● **WHAT YOU NEED TO DO**
In the material below, find all lines with the string "resolution" and copy them.

# # # # # # #

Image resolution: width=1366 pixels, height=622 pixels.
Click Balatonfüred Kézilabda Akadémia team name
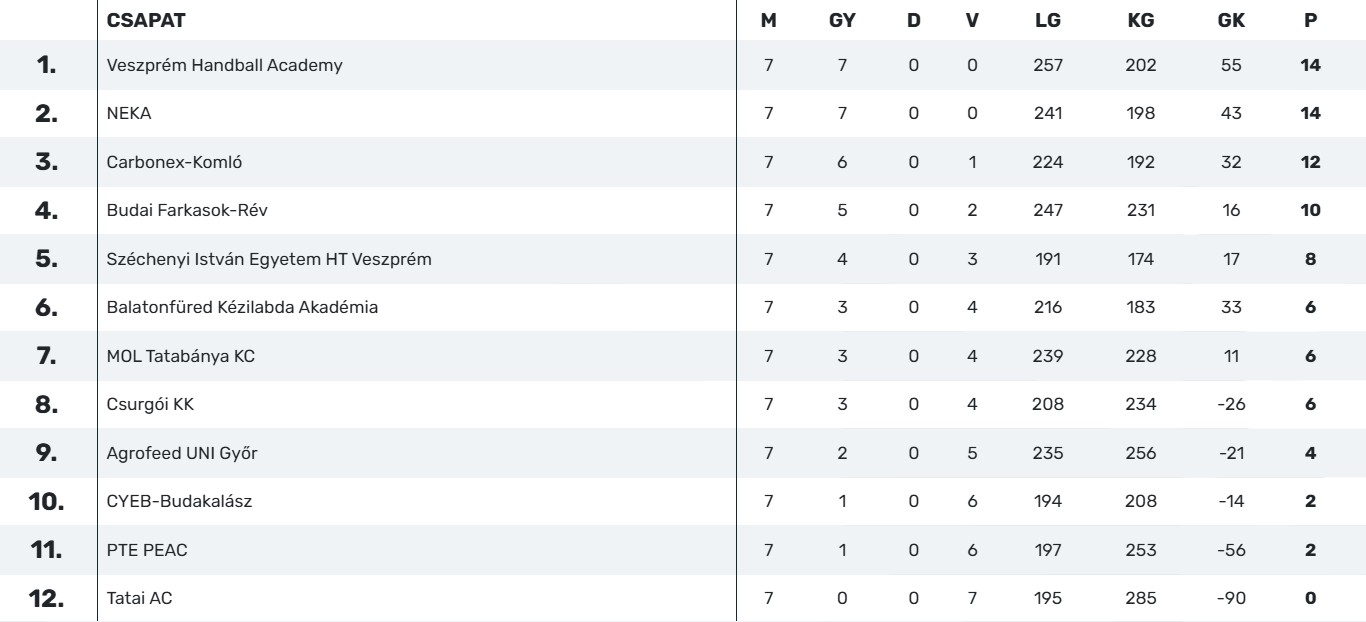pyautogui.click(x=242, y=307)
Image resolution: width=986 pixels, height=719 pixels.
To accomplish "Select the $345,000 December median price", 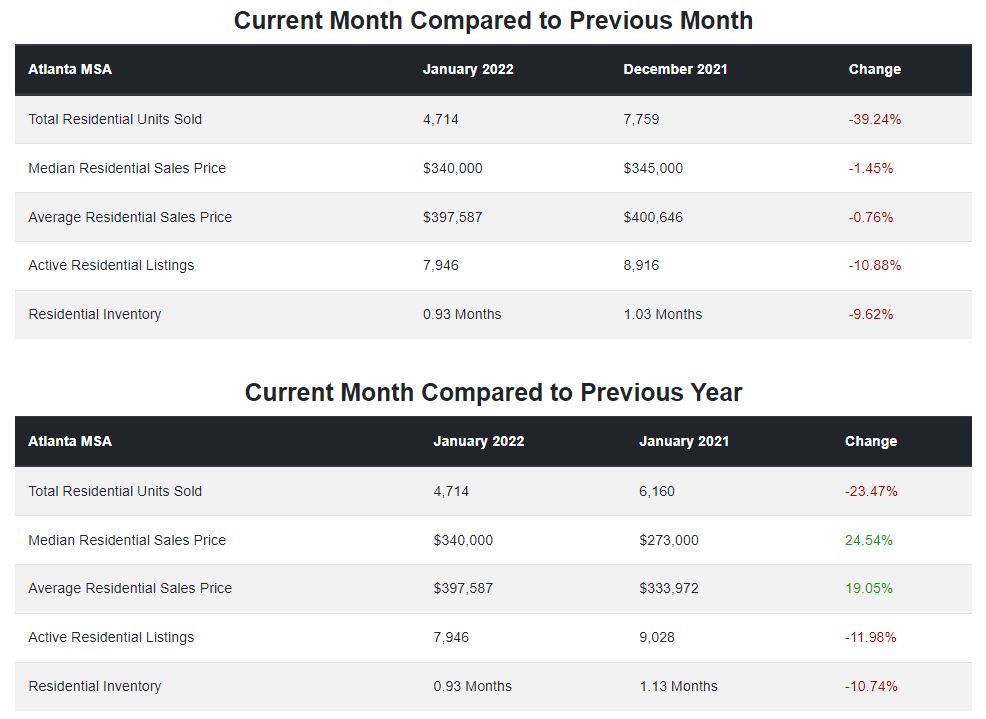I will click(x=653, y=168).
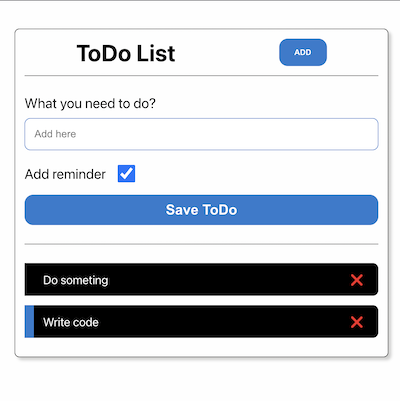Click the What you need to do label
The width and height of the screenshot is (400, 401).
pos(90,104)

# # # # # # #

● **COMPLETED EXERCISE**
Image resolution: width=1366 pixels, height=622 pixels.
Image resolution: width=986 pixels, height=719 pixels.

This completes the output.